BMC Health Services Research 1/2012

Informal payments and intra-household allocation of resources for health care in Albania

Zeitschrift:
BMC Health Services Research > Ausgabe 1/2012
Autoren:
Sonila Tomini, Wim Groot, Milena Pavlova
Wichtige Hinweise

Competing interests

The authors declare that they have no competing interests.

Authors' contributions

ST designed and conceptualised the study, conducted the data analysis and wrote the first draft of the paper. WG contributed to the methodology and the finalisation of all the sections. MP contributed to the finalisation of all the sections. All authors approved the final manuscript.

Abstract

Background

Informal payments for health care services can impose financial hardship on households. Many studies have found that the position within the household can influence the decision on how much is spent on each household member. This study analyses the intra-household differences in spending on informal payments for health care services by comparing the resources allocated between household heads, spouses and children.

Methods

Pooled data from two cross sectional surveys, the Albanian Living Standard Measurement Survey 2002 and 2005, are used to analyse both the probability and the amount paid in inpatient and outpatient health care services.
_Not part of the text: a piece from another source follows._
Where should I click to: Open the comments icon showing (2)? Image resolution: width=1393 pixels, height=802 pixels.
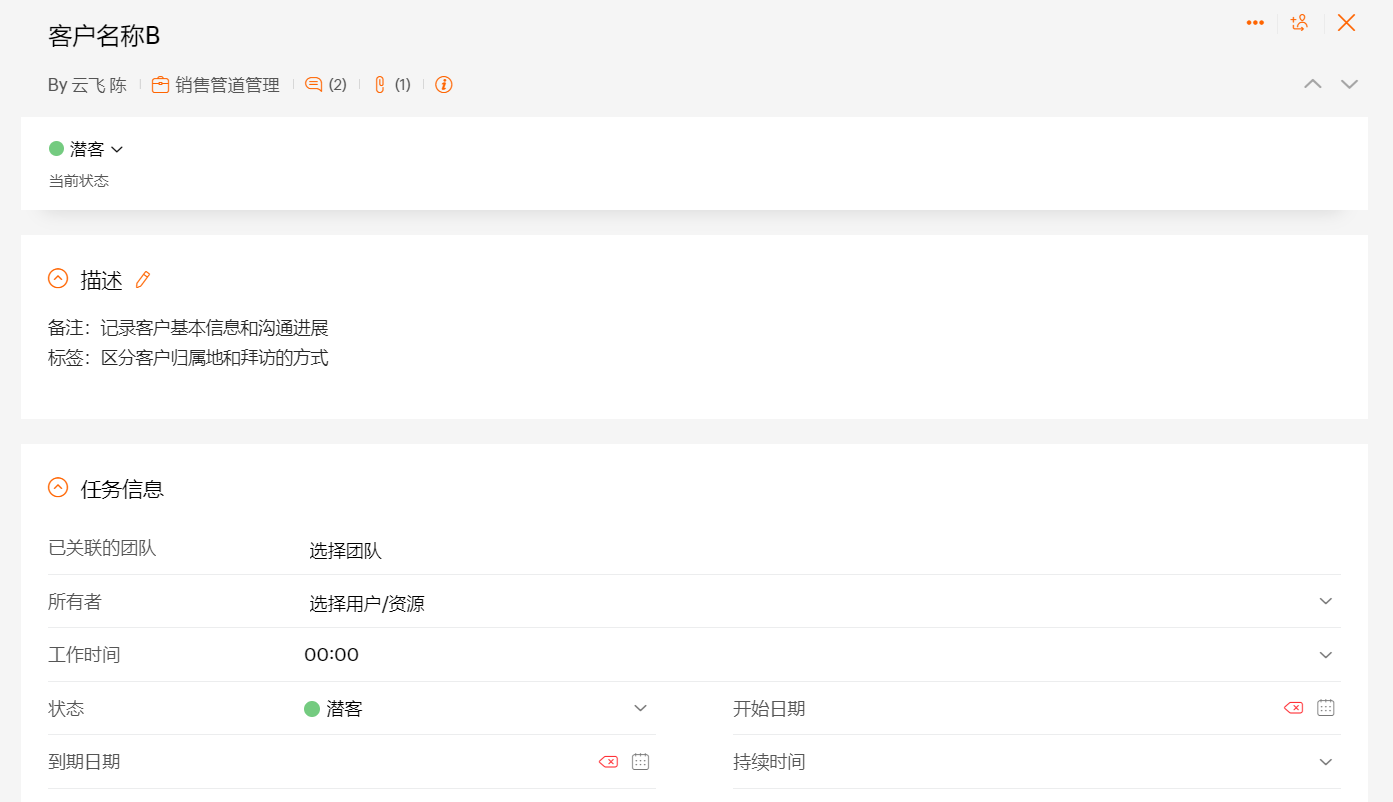coord(314,84)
A generalised Hausman specification test is used to compare the coefficients of probit and OLS models for nuclear and extended households.

Results

We find that due to the widespread informal payments there are no significant differences between households in the incidence of informal payments for households' members, but there are more differences in the amount paid informally. Results suggest that households strategically allocate their resources on health care by favouring individuals with higher earning potential who have invested more in human capital. Extended households pay higher amounts for spouses with higher education compared to nuclear households. On the other hand, nuclear households choose to pay higher amounts for children with a higher level of education compared to extended households.

Conclusions

The differences between households should be taken into account by public policies which should compensate this by redistribution mechanisms targeting disadvantaged groups. Governments should implement effective measures to deal with informal patient payments.